My main aims would be to assess noise levels, accuracy, ease of use, velocity and point of impact.

The Jet-Z was an absolute breeze to install. Simply unscrew the thread protector on the barrel and screw on the moderator to hand tight.
There are a couple of down sides to all moderators. They get very hot. Like hot enough to fry bacon on. Don’t be that guy who grabs it with your bare hand after your done shooting. Let it cool first.
The heat from a moderator causes mirage in the scope picture. This can be severe in still weather. A little sidewind help as it tends to blow it away from the sight picture. One way around both the burnt hands and mirage is to buy a mirage cover. These are a sheet of heat resistant material which fits around the moderator. Ase produce covers for the Jet-Z range. I did not use a cover. It was a still, cold day so mirage was intense at points but died down quickly if I waited 20-30 seconds. This phenomenon occurs with all moderators and supressors. If you control those hot gasses then you will pick a little heat up along the way.
After shooting had finished I left the Jet-z in place for around 2 minutes before removing it with a gloved hand. It was warm and on such a cold day proved a welcome edition to my frozen fingers.
One of the most welcome side effects of sound moderation is recoil reduction. Although the .260rem recoil is manageable unmoderated, the Jet-Z makes a noticeable difference.

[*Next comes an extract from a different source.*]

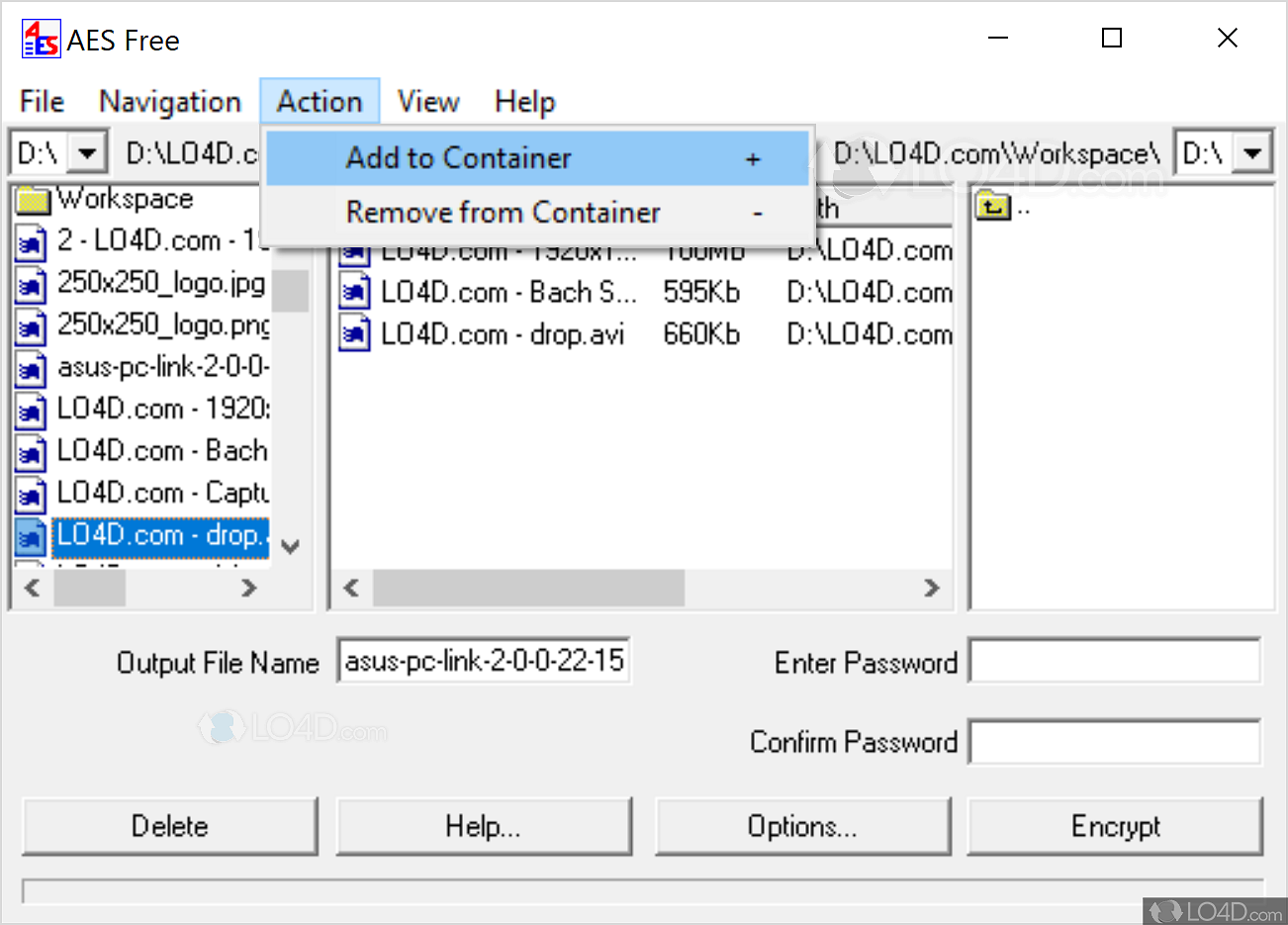Click the Delete button

coord(169,826)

Recoil is down to .223 type levels which allows the shooter to stay on target for follow up shots and spot shots landing wide of the mark. I was very impressed as this is the kind of reduction one expects from a muzzle brake without the muzzle brake problems (venting hot gasses at your neighbouring shooters!).

Sound levels.

A video posted by GunsandZen (@gunsandzen) on

The first shot you here is the 6.5×55 next to me. The second is the moderated .260rem.

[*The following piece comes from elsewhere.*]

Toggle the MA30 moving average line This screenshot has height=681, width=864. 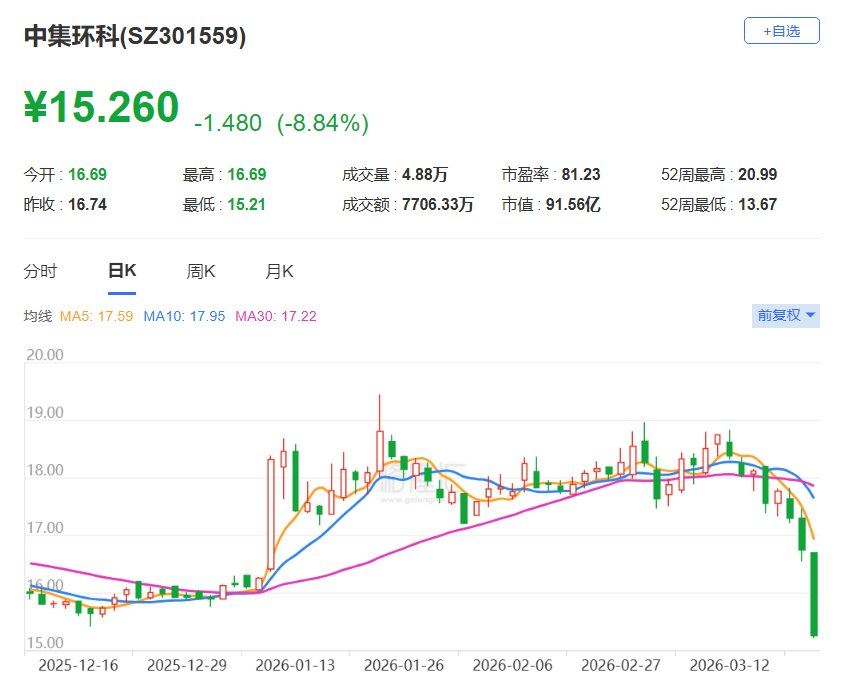(274, 315)
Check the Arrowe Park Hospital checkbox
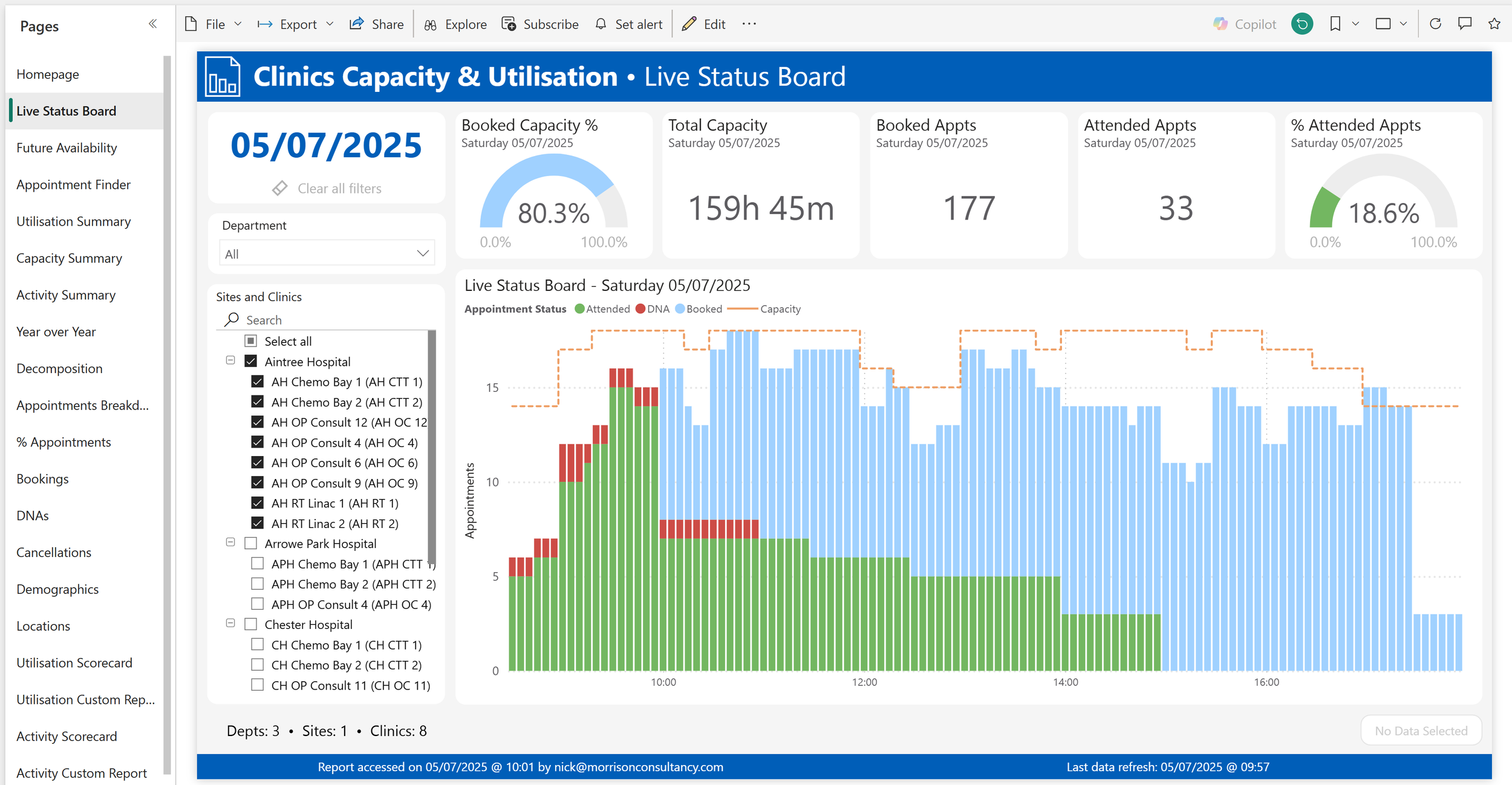The image size is (1512, 785). click(251, 543)
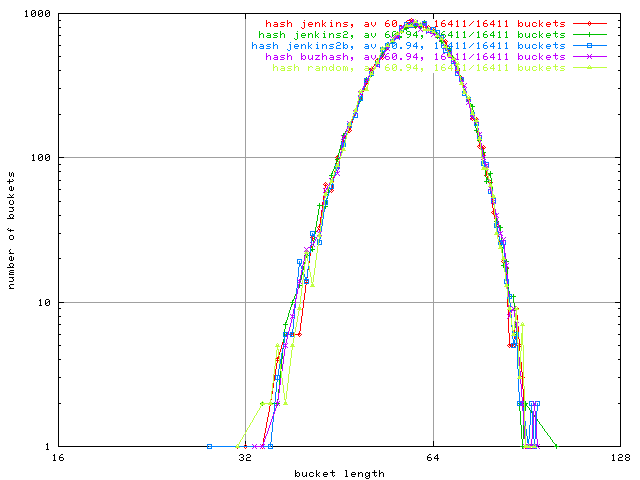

I set up an app on a tablet to measure decibel readings which unfortunately gave erroneous data. The reading suggested a difference of around 30db which I would think is about right. The readings themselves were both lower than I would expect which caused me to abandon the app completely.
I can only give personal opinion here but I will say I was massively impressed. I had heard people suggest that the .260rem is a “hard gun” to suppress. I found the Jet-Z compact turned a deafening bang into a clap. I wore the muffs only and it quickly became apparent the moderated rifle was well below the pain/danger threshold. It would have been comfortable to shoot with no hearing protection although I would never recommend that.
In short the addition of the Jet-Z compact made a huge difference in noise reduction – excellent. Bear in mind this was the .30cal version which is not perfectly suited to the .260rem but is rated by Ase as being acceptable regards noise reduction.

Velocity/Accuracy/POI shift.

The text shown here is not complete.